__Data records__.
****

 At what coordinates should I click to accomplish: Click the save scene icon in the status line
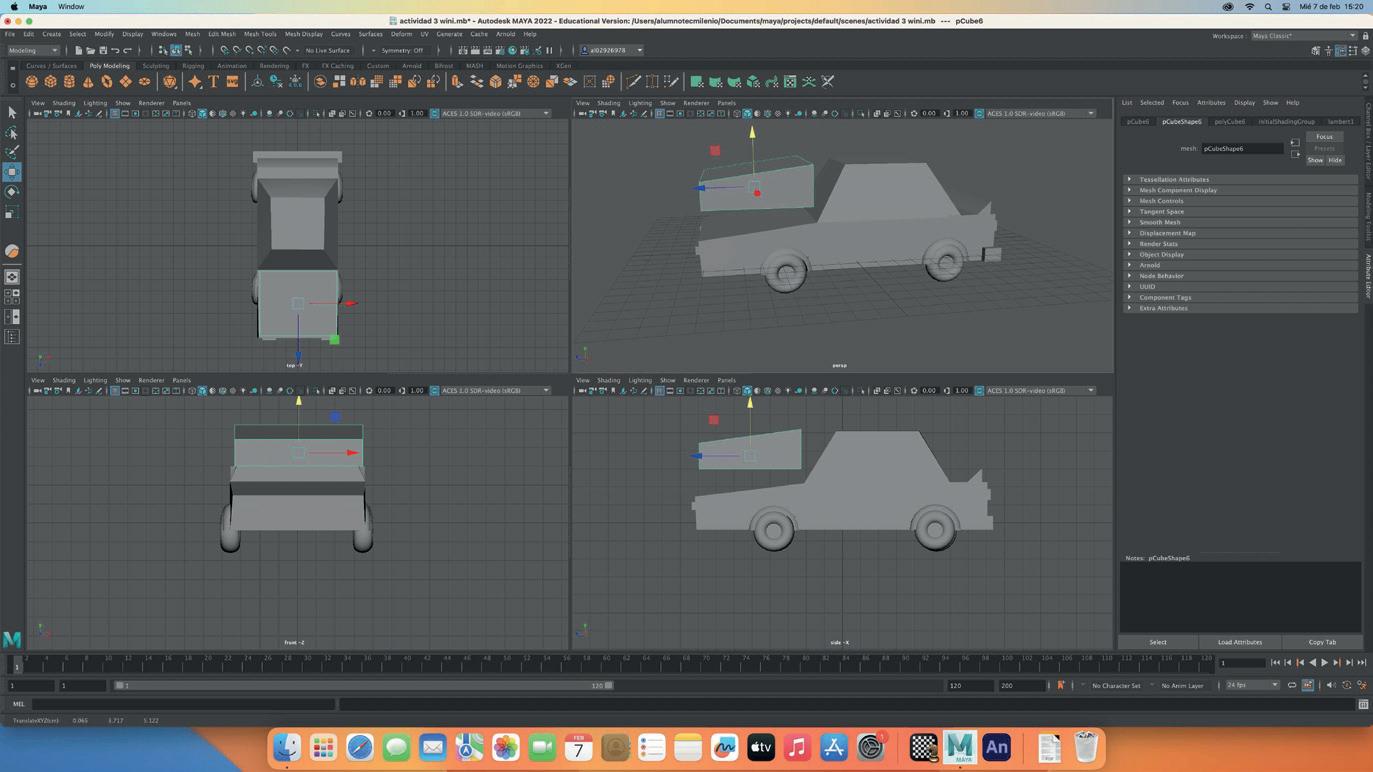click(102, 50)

****

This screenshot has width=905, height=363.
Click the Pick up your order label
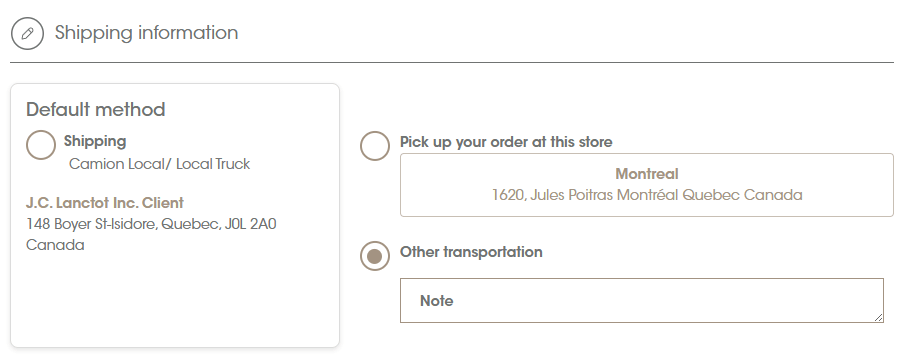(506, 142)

****

__Written exercise__.
Return the listing lines from the one containing "At what coordinates" through the one containing "click(102, 50)", keeping both of those lines, and leave the pictures out.

__The solution__.
 At what coordinates should I click to accomplish: Click the save scene icon in the status line
click(102, 50)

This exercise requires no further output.